Popular app Pandora raises privacy fears

Popular app Pandora raises privacy fears

The iPhone music program reportedly shares your age, gender, and even location with advertisers.

Online radio network Pandora provides users with highly curated playlists based on the Music Genome Project, an analysis of more than 400 attributes of a song that make it appealing to your specific ear taste buds. The cost of this pretty incredible service for most folks: nothing at all. Well, nothing at all if you don’t consider quietly sharing some of your web habits with advertisers a “cost.”

While you’re paying zilch to listen to Led Zeppelin Radio, someone is footing the royalty bill — Pandora, duh.

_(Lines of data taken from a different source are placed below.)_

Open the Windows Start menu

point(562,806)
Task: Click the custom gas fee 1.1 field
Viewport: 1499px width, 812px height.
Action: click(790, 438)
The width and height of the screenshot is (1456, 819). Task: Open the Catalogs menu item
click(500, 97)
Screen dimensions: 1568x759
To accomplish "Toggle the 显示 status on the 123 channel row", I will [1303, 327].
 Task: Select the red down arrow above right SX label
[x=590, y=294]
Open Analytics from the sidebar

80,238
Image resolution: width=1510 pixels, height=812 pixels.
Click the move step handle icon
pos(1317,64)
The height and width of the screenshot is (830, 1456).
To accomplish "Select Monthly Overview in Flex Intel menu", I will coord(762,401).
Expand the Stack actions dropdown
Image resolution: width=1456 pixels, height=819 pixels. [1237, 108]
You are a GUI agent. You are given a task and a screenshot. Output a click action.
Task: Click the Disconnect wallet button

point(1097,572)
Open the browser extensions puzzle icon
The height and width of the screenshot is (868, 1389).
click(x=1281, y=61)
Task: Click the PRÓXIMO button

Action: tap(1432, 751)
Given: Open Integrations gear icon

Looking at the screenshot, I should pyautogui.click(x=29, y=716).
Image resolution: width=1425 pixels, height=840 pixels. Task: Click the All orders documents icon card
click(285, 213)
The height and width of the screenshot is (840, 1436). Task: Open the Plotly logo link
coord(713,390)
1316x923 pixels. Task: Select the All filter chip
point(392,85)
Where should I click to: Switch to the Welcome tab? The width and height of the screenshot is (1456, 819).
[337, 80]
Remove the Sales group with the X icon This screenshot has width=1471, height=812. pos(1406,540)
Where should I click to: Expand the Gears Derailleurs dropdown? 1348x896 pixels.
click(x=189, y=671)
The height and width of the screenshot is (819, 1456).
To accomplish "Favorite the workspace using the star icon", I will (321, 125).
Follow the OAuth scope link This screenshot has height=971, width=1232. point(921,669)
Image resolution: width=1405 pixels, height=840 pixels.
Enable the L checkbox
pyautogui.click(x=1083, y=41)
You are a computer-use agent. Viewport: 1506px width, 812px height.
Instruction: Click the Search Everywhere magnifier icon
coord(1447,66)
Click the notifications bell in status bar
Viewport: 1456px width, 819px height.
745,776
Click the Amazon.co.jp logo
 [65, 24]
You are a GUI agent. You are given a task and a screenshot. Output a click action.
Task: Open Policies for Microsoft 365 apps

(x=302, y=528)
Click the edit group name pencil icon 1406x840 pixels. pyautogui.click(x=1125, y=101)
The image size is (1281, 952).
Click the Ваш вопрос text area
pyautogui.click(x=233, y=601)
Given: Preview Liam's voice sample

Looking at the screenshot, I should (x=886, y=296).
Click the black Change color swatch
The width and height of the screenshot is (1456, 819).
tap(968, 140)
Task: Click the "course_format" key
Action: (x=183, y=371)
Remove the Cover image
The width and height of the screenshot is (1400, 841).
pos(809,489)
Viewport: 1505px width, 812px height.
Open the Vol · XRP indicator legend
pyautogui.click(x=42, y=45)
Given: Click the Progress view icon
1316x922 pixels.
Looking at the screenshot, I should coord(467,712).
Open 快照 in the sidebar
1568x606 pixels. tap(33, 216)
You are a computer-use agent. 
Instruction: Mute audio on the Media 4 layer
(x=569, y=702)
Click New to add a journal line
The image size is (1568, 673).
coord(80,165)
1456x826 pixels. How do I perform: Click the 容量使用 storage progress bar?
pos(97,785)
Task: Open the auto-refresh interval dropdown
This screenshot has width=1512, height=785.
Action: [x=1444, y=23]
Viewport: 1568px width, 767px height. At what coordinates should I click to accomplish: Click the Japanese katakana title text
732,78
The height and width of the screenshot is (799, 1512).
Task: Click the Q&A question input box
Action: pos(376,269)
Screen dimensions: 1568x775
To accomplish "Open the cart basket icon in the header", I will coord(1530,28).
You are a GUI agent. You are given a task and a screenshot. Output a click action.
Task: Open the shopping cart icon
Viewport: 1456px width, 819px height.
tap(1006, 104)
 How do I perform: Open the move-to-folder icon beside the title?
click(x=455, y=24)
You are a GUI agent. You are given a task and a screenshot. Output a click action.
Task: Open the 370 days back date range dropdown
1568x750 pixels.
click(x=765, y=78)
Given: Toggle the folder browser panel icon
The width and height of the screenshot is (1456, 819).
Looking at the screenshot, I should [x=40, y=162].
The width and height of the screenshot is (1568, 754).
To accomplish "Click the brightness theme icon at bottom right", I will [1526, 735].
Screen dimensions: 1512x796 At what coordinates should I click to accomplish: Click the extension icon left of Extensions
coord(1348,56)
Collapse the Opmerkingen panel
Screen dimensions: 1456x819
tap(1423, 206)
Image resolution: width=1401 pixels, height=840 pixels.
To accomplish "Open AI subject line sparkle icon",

As the service explains in its Frequently Asked Questions, it collects some personal information from users so it can help its advertisers — who support the service by paying Pandora cash money — target consumers that will be useful to them. The explanation for why you tell Pandora your age and gender: “The free version of Pandora is mostly supported by advertisements, and we want to be able to show the most relevant ads to our listeners.”

But just how much of your private info is flowing out to advertisers as “Black Dog” streams into your earphones? A new exposé by the Wall Street Journal seems to argue the answer is “too much.” According to the WSJ’s data, Pandora shares age, gender, location, and phone ID information with marketing firms on both its iPhone and Android mobile versions. So while advertsiers won’t have your name and email address, they’ll get their hands on a lot of info about your mobile phone behavior. .

Is that a fair exchange for hours of free music? Only users who stream more than 40 hours of music a month are billed 99 cents, and Pandora offers a premium paid version for $36 a year that comes with a few perks, like unlimited listening, no ads, and the ability to skip however many songs you want. Pandora does have a Privacy Policy posted on its website, which reveals the service employs cookies to “collect non-personally identifiable information” for tracking and advertising purposes. It doesn’t expressly say Pandora will share your phone’s unique ID number with advertisers, but it gives you a hint that that music you’re enjoying for free does indeed have a cost — whether or not you’re (somewhat) unwittingly becoming an advertising drone is up to you.